We are trying to do a reindex of one of our live indexes which contains 9.6 million docs and is 48 gig in size.
Elasticsearch is running on 1 machine with 36 CPU cores and 60gig ram. I gave Elasticsearch 30gig as heap size (in the jvm.options file).
We first tried to do this on a backup of this machine which worked perfectly; it took around 30 minutes to reindex all data.
Now we did the same on our production machine and it started out great; it did about 7 million documents on just under 30 minutes but then it slowed down so much it took 10 minutes to do 1 batch, finally resulting in elasticSearch not returning results anymore and reindex just seem to be stopped. The task was still active though.
After cancelling the task I can see the index has build 8 million docs so it was pretty close, unfortunately it is not usable like this.
Some more info:
- We are running ES 5.3.0
- New index has refresh interval set to -1 to speed up indexing.

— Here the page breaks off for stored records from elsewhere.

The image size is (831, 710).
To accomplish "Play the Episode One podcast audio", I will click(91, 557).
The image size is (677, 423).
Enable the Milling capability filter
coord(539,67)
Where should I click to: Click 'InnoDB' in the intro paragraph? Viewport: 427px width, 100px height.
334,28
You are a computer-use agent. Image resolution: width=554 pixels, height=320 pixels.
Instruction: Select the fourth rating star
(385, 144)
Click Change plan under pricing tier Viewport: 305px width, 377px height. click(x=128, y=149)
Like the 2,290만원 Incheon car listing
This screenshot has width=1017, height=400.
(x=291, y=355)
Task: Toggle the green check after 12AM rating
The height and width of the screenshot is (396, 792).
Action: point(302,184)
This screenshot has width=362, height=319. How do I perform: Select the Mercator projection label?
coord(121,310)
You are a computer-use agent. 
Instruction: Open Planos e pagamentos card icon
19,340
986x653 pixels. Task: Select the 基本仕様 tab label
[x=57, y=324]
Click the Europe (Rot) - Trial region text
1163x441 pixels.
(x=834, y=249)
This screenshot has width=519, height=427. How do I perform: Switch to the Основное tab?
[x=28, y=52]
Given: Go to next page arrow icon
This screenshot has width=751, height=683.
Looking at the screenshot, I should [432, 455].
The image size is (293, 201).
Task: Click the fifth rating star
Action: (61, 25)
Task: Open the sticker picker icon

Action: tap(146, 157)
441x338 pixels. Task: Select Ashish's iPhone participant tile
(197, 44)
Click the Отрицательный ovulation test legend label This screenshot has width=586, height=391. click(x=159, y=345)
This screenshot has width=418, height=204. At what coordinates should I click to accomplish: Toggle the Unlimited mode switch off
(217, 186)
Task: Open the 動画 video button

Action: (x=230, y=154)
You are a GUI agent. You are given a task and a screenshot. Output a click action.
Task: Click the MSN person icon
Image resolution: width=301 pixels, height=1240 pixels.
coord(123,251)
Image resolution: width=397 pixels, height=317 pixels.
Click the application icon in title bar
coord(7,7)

- Reindex happens in batches of 5000.
- Machine is using about 450% CPU (100% = 1 core) and about 9g ram during the reindex.
- I'm seeing alot of these errors:
"[2018-03-06T08:34:58,699][WARN ][o.e.m.j.JvmGcMonitorService] [BcXdUDQ] [gc] overhead, spent [1.1s] collecting in the last [1.7s]"
I suppose this is the issue? Any way I can prevent these and get my reindex through? The machine is heavy enough to easily do this I think.